Tom Brier used Scott’s 1917 masterpiece “Efficiency” as a “warmup,” adding rolling chords and pep to the bass, before delivering two outstanding originals: “Camellia Foxtrot” (from 1999) and one of his newest (2004), “Elephant Tracks.” “Camellia” has a relaxed tempo and gentle harmonies, while “Elephant,” befitting its name, has a loud, rambunctious A theme, a wild second section and an energetic, lively trio leading to a wildly syncopated closing theme.

Bill Mitchell started his set with a swung rendition of the perennial Marshall-Joplin favorite “Swipesy” and delivered a swingy version, with creative improvisations, of Chris Smith’s “Ballin’ the Jack,” relating the tale of how John “Knocky” Parker met Smith when he (Parker) knocked on the front door of Lottie Joplin’s home (and boardinghouse) in New York City – and Smith answered the door. Bill then pitched in yet another Lamb number, “Bohemia” – a nice bookend to “Sensation” (the two rags being the first and last of Lamb’s rags to be published by John Stark during the original ragtime era), played with swingy embellishments and an infectious sound to the last repeat of the third theme that closes the rag.

Nan Bostick opened with L.V. Gustin’s “X-N-Tric Rag,” which has a minor-key flavor to all three of its themes; delivered her great-uncle’s lively, classic Indian Intermezzo “Silver Heels,” in its centennial this year, and one of Daniels’ best compositions; and ended with her original “That Missing You Rag,” written in honor of the passing of Old Town Music Hall owner Bill Coffman, and really more of a syncopated contemporary instrumental than a rag.

Ron Ross offered three originals: “Moscow Rag,” “Mirella” and “Sweet is the Sound”; Stan Long gave the crowd a pastiche of boogie tunes, providing a credible turn in the genre, Daniels’ “Hiawatha,” and his original “Haunting Accident,” which has the authentic flavor of Brun Campbell and Trebor Tichenor; and Fred Hoeptner worked his way through one of his most intricate, harmonically complex compositions, “Ragging Through Town.”

===============

Answer these questions from the ragtime performance review:
(a) In what year is Tom Brier's "Elephant Tracks" dated?
(b) Which Lamb rag did Bill Mitchell play as a bookend to "Sensation"?
(c) In honor of whose passing was Nan Bostick's "That Missing You Rag" written?

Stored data

===============

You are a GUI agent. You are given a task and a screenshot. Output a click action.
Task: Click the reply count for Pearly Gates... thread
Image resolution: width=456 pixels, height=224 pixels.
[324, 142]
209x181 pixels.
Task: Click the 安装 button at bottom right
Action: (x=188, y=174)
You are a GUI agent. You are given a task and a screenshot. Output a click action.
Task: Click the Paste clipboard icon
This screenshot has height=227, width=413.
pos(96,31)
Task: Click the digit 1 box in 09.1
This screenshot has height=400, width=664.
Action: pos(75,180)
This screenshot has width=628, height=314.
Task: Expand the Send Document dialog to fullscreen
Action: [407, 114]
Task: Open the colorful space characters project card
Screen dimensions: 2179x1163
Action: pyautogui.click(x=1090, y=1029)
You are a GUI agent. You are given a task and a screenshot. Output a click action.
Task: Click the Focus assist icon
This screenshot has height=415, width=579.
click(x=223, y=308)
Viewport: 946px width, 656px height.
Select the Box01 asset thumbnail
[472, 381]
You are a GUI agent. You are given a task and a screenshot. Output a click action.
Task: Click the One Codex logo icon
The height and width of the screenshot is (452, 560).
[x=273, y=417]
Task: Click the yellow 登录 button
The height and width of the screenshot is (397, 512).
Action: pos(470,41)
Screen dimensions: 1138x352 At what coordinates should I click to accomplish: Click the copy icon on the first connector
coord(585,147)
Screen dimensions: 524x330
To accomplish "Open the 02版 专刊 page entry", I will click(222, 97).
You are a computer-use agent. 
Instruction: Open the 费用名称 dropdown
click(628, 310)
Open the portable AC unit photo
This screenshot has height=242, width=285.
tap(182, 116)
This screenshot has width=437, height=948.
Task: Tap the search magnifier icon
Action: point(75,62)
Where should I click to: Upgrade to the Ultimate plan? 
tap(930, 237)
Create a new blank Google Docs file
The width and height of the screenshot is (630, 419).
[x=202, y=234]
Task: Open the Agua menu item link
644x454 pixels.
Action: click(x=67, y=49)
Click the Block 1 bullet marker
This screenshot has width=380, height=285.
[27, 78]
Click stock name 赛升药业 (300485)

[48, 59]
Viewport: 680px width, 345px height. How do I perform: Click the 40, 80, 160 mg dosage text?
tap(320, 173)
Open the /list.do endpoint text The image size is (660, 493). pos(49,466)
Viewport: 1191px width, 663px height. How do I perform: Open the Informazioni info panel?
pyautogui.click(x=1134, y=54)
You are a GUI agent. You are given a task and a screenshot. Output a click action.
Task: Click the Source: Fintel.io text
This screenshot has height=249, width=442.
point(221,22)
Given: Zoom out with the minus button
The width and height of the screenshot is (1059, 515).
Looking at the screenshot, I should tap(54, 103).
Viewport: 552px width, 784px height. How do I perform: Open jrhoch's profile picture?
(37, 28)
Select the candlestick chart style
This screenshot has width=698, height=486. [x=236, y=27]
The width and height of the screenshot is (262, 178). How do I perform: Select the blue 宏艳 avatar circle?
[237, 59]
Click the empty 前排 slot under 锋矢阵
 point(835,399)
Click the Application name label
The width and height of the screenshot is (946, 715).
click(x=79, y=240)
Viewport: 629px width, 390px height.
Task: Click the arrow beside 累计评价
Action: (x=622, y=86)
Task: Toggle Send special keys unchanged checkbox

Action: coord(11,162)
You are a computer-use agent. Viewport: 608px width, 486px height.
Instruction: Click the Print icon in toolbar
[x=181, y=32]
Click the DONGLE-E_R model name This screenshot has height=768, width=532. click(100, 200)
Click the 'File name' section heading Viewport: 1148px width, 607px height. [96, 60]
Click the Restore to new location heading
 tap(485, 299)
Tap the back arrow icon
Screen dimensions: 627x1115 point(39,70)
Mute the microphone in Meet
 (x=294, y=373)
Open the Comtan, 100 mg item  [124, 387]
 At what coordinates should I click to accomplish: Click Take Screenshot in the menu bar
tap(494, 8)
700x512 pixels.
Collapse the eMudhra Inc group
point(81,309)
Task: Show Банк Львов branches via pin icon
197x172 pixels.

===============

## Solution for this task
(a) 2004
(b) "Bohemia"
(c) Bill Coffman, owner of Old Town Music Hall